As seen on Table 1, revenue targets have been missed for the first quarter by 14 percent, of which domestic revenue fell short of the target by 12 percent. Company taxes, a component of the domestic tax revenue, slipped off the target by 27 percent for the quarter, as other direct taxes missed the target by seven percent. On indirect taxes, taxes on domestic goods and services fell short by two percent, as its components of Communications Service Tax and Value Added Tax (VAT), generated outturns of six and two percent respectively in excess of the targets for the quarter. On the external economy, taxes on international trade (specifically import duties) also missed the projection by 23 percent for the quarter. Non-tax revenue and grants were the biggest culprits as the targets were missed by 21 and 53 percent, respectively.
These results although representing a rather short term performance appear to be consistent with the challenges that many saw with the strategy of government - decline in revenue, which could jettison the actual implementation of the budget without exuding pressures on the economy and the government's positive intentions over time. This is cause for worry and should be monitored appropriately for alternative strategies to be developed.
Expenditure performance
Expenditure targets for the quarter have also been missed by about 14 percent. The actual outturn for the quarter is GHS10,662,790,250 compared to a projection of GHS12,493,192,656. This ordinarily should be a cause for celebration as expenditure appears to be under control. However with the results for three more quarters in the year yet to go, and most government programmes yet to be rolled out, we simply cannot rejoice yet. Opening up the expenditure basket shows an improvement in major lines such as; compensation 6 percent, goods and services 82 percent, grants to other government units 37 percent, and capital expenditure 48 percent.
Some expenditure lines went out of control for the first quarter unlike the above lines mentioned. The most notable one being the expenditure on interest payments which slipped by 15 percent driven by domestic interest payments which missed its GHS 2,592,288,411 target by an extra GHS 576,618,326 for the quarter. It may be early days yet, but a rethink of some of the strategies will be necessary for the government going forward.

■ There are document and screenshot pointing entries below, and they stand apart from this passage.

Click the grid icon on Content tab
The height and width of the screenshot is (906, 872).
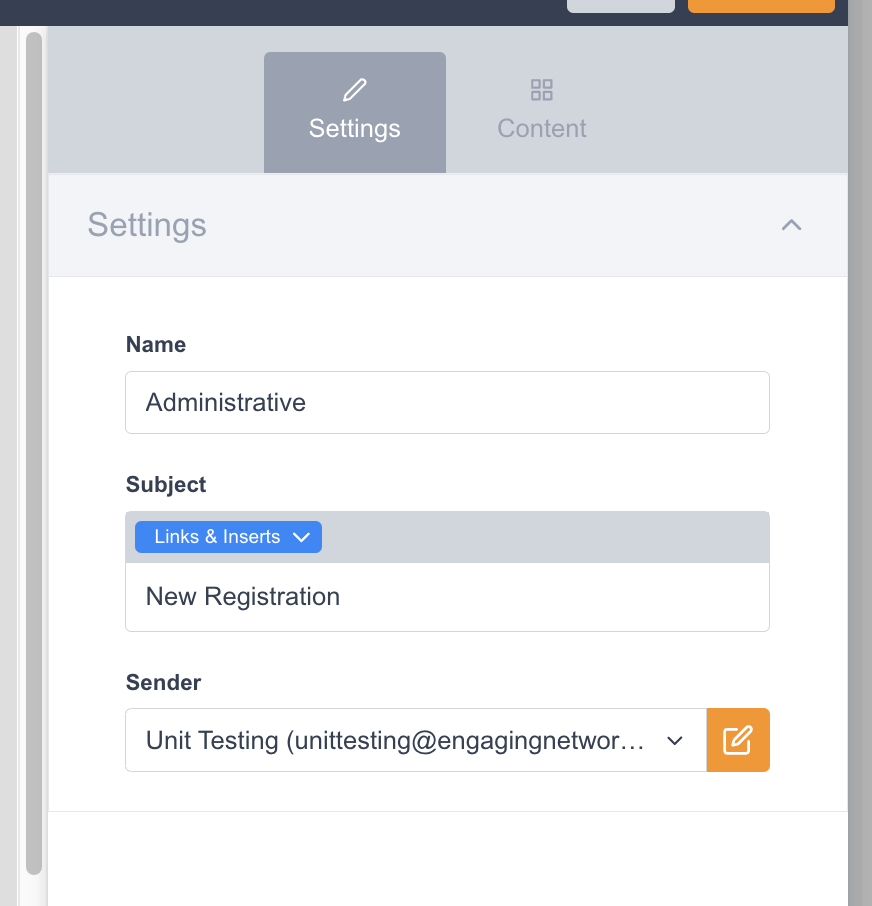click(x=541, y=91)
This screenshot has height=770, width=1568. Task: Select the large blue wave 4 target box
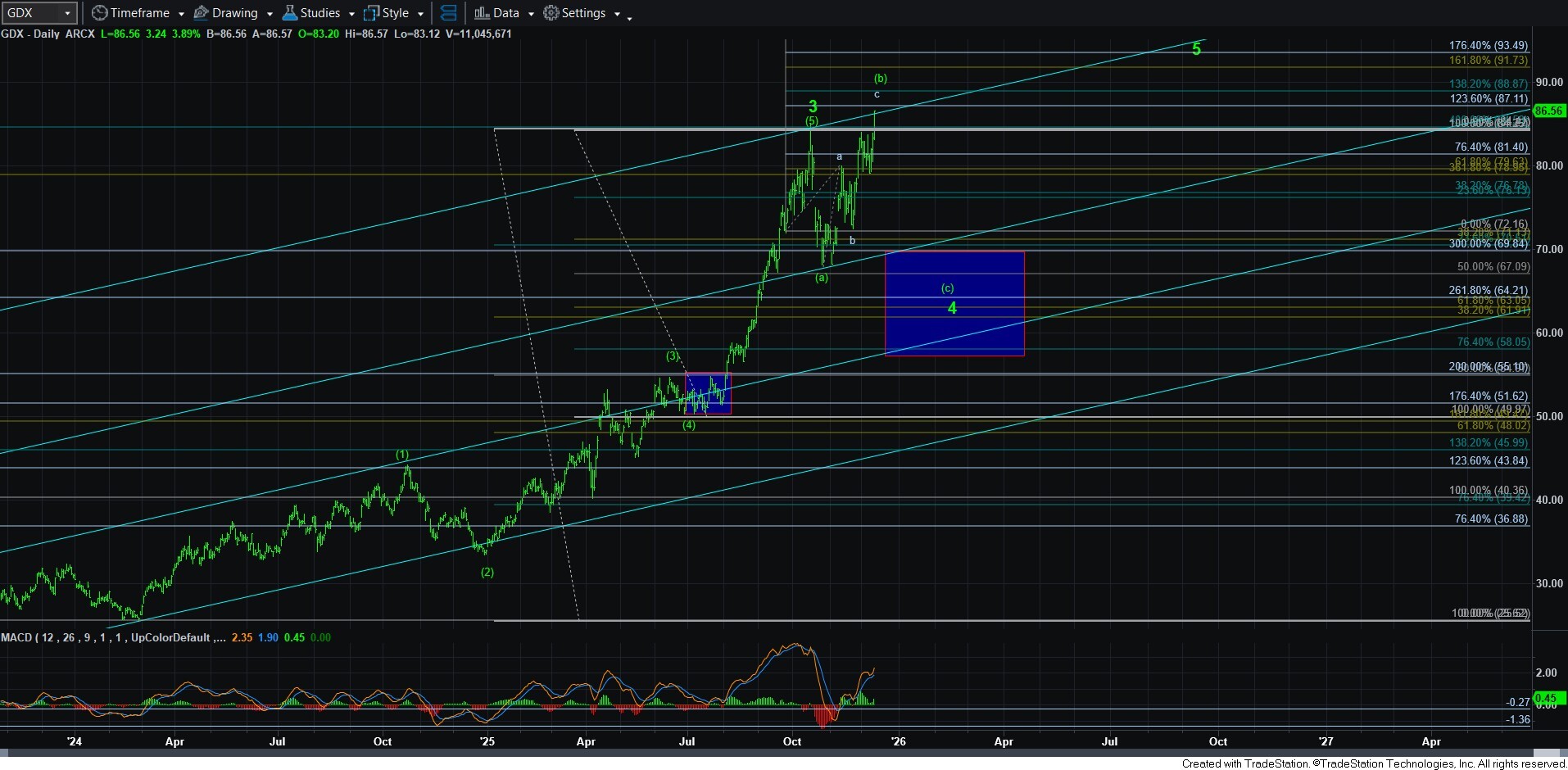click(954, 304)
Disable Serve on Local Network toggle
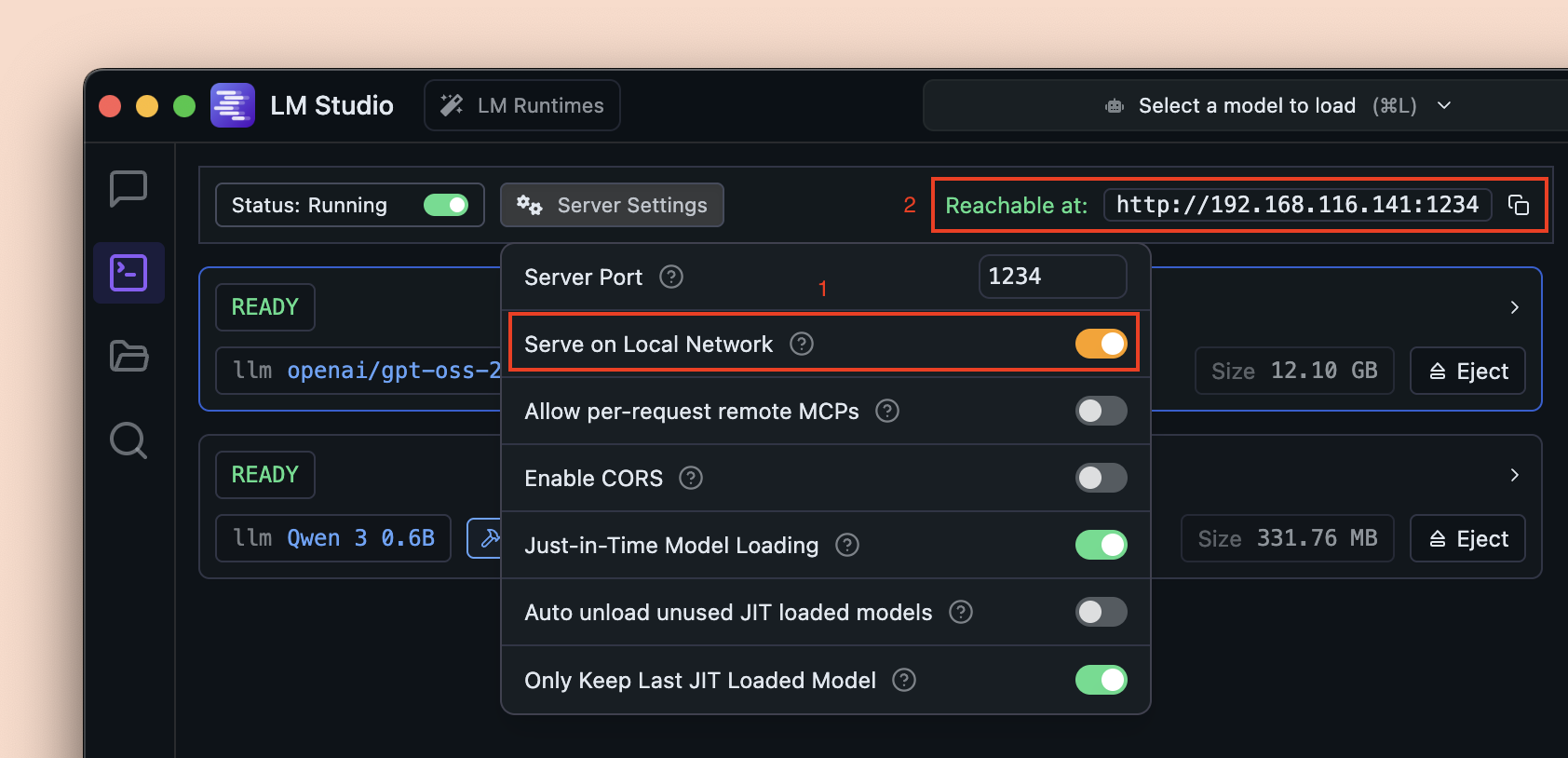Viewport: 1568px width, 758px height. click(1101, 344)
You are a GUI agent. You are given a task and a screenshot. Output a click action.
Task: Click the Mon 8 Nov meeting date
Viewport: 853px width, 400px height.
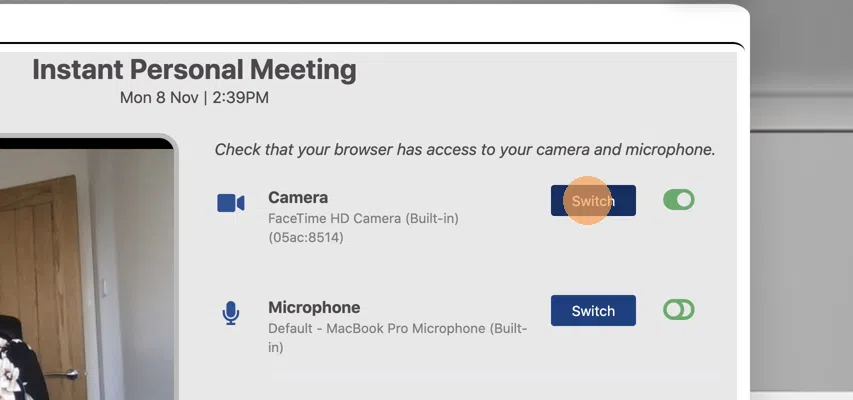click(x=161, y=98)

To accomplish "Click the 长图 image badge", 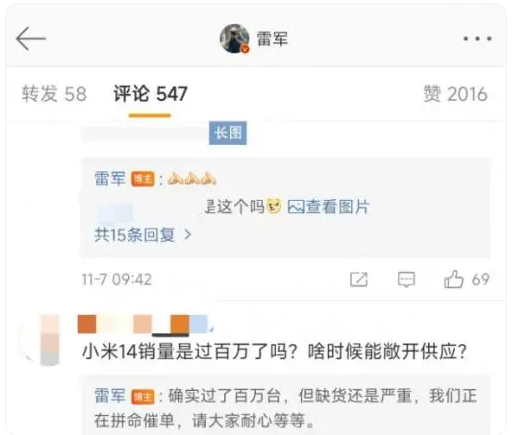I will (x=228, y=133).
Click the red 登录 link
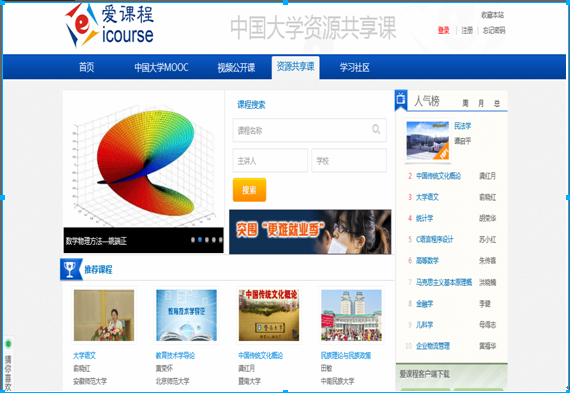570x393 pixels. coord(443,31)
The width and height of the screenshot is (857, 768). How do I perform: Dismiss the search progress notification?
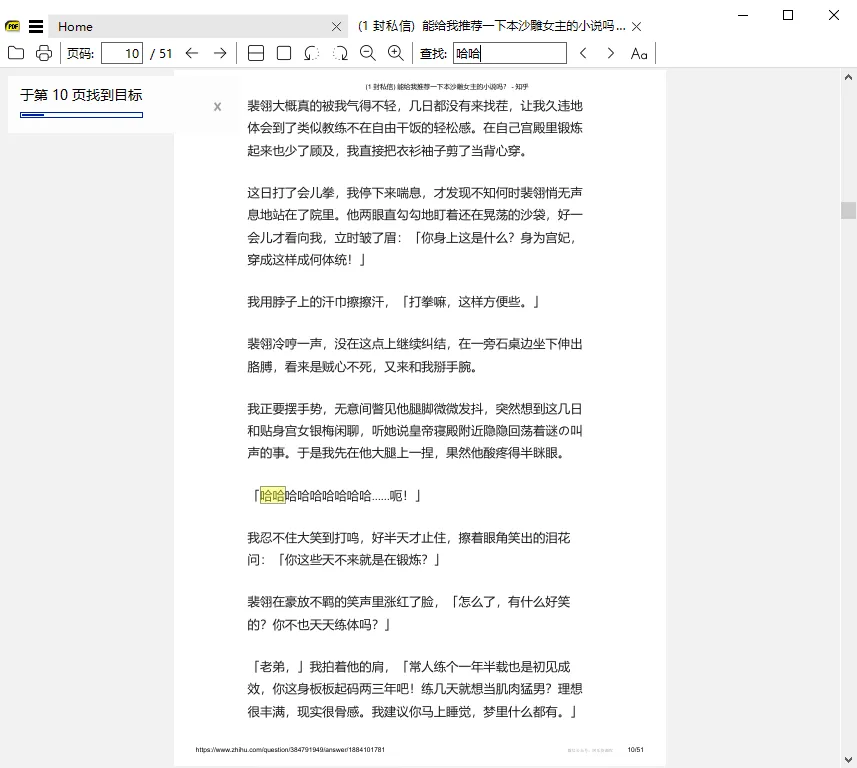point(217,106)
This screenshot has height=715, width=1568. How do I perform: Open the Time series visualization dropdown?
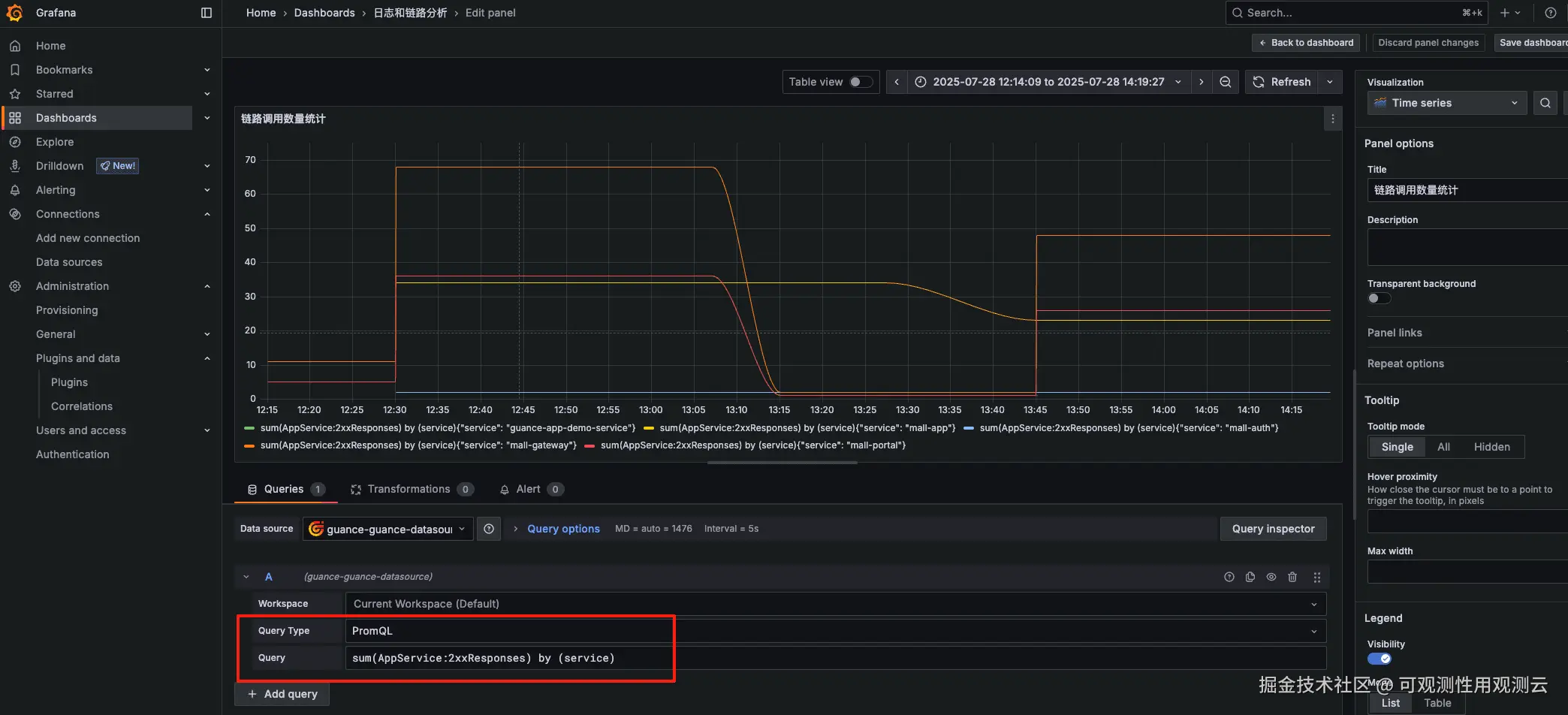click(1446, 103)
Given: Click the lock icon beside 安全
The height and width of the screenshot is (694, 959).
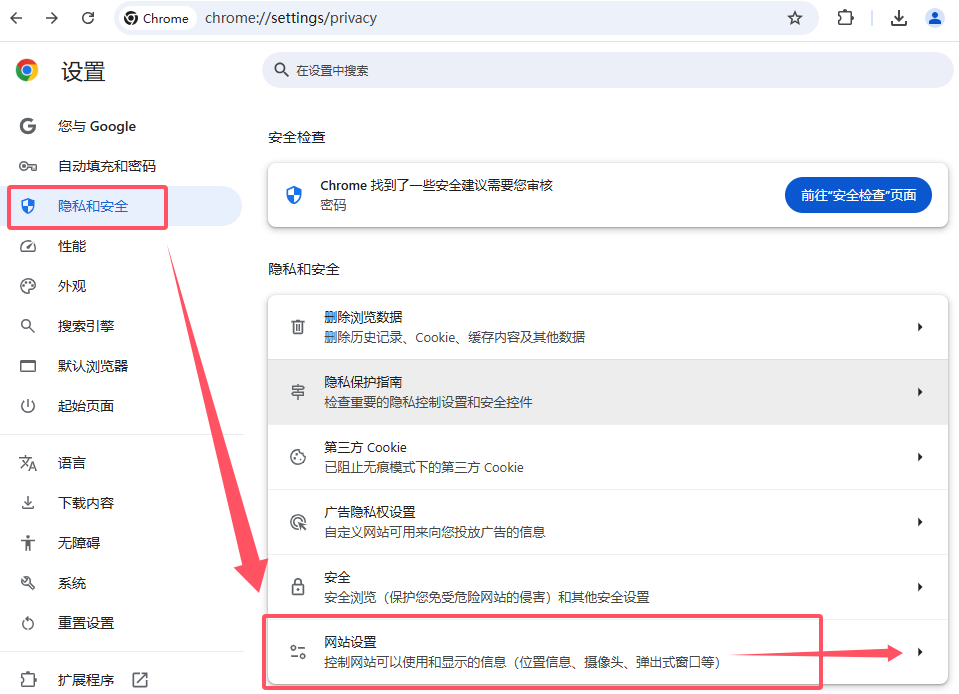Looking at the screenshot, I should (x=297, y=587).
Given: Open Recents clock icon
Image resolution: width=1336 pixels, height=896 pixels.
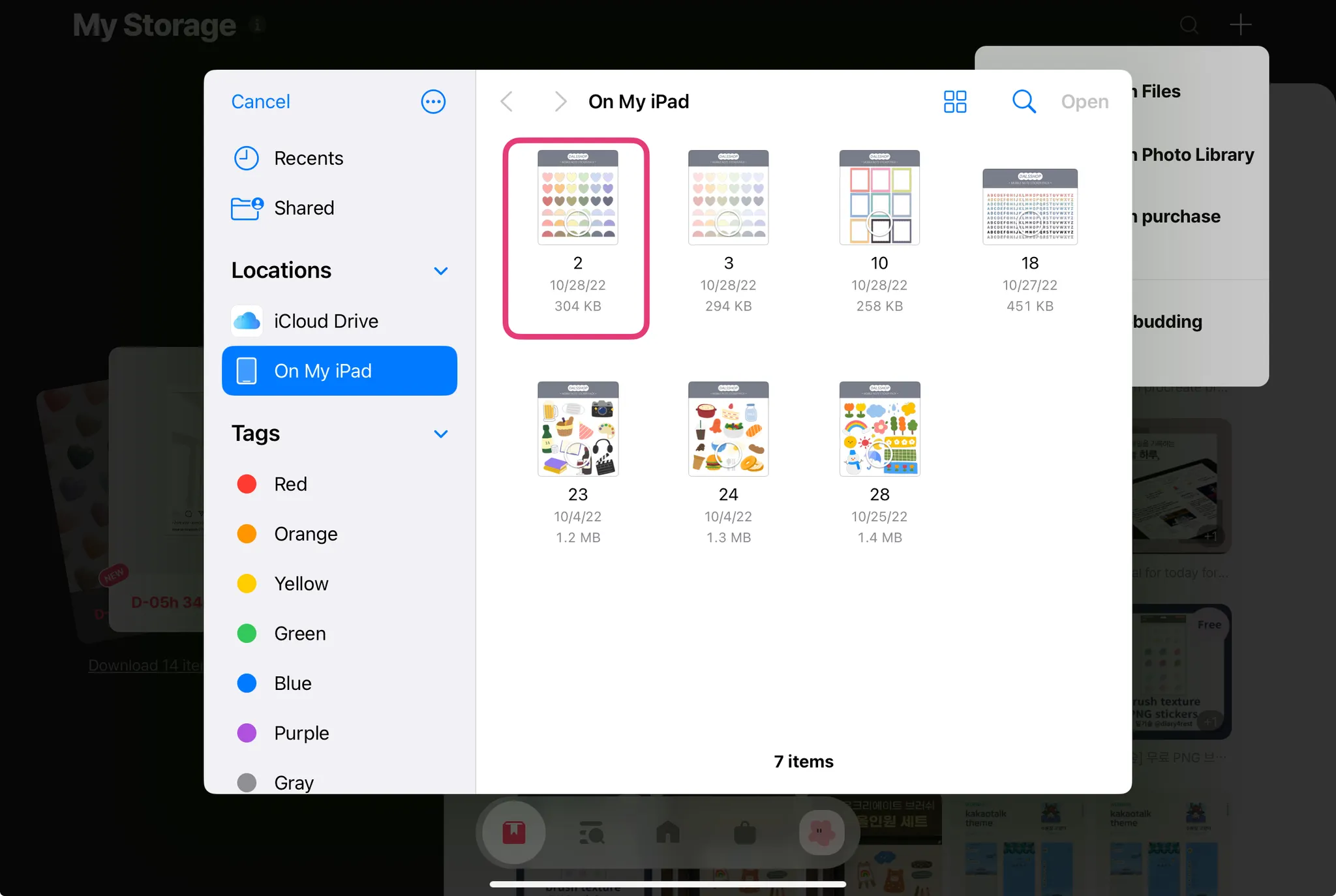Looking at the screenshot, I should pyautogui.click(x=247, y=158).
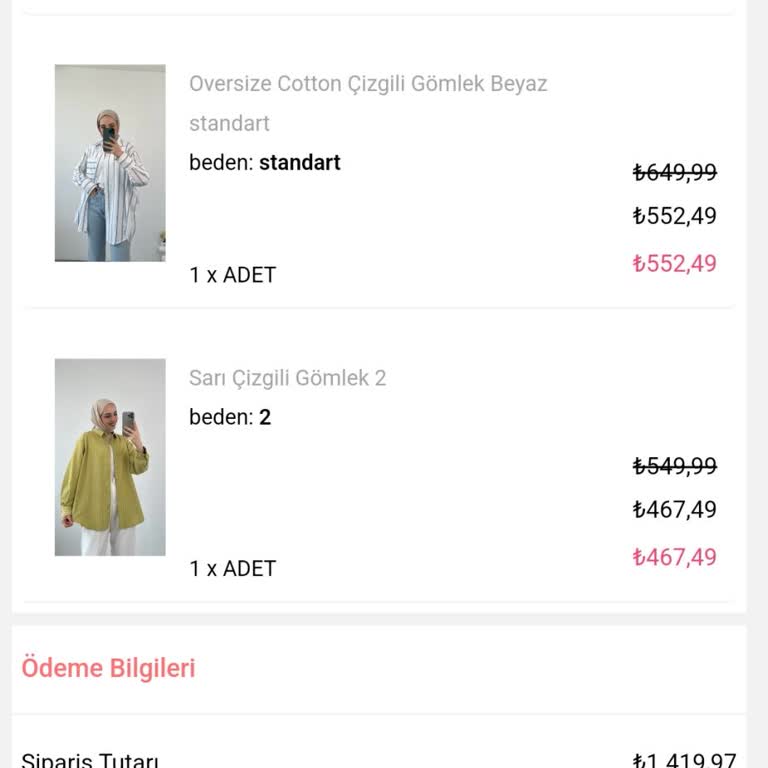Screen dimensions: 768x768
Task: Click the 'beden:' label of the white shirt
Action: [221, 162]

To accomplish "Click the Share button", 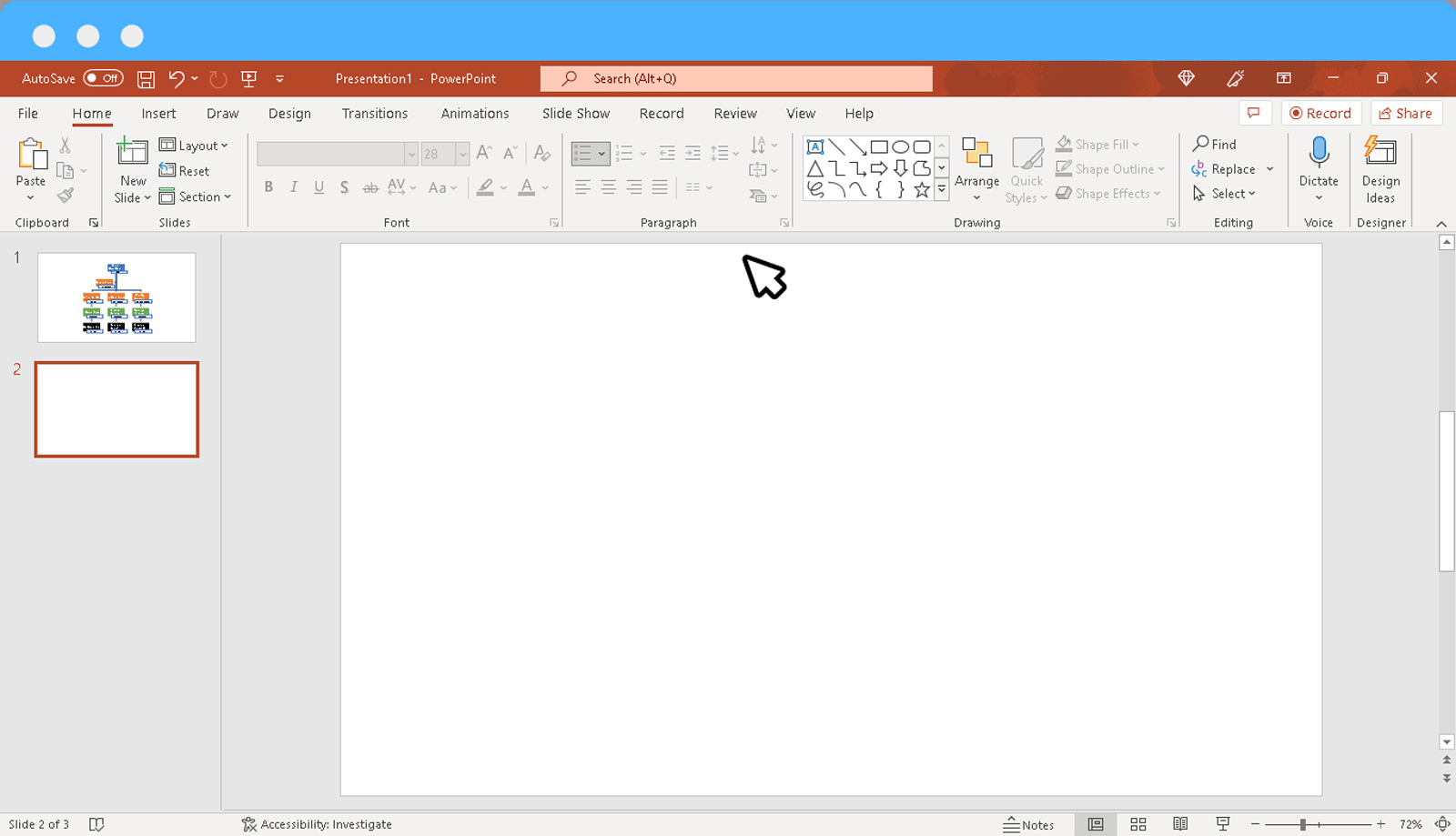I will [1406, 113].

The developments in the financing of the budget are also notable within the first quarter, as the government appears to be pursuing a strategy of shifting its financing burden away from the domestic banks. A non-bank holding of government financing for the quarter outstretched its target by 115 percent. The central bank's indirect financing (government's deposit/asset drawdowns) of government was GHS 838,474,159, even though no projections were made for this in the first quarter, which is also a worrying, but not out of place phenomenon.
Summary
The performance on revenue particularly domestic tax revenue for the first quarter raises concerns within the short term and is consistent the fears on many observers of the economy. Without a significant recovery of real sector productivity, to drive the tax revenue over the next three-quarters beyond the government's projections, efficiency and effectiveness of the 2017 plan could be undermined, with debilitating effects on other macroeconomic aggregates.
The currency has lost 5.86 percent of its value against the US dollar for the quarter, despite macro-prudential strategies implemented to manage it. The non-responsiveness of credit costs over the quarter despite indications of a decline in prices with a corresponding monetary policy response is indicative of structural risks within the economy which will be resolved not only by macro-prudential policies. There is more to be done for the economy to get back to work, and create the sustainable jobs, through the budget and economic management plan without further pressures being exerted on the various economic players.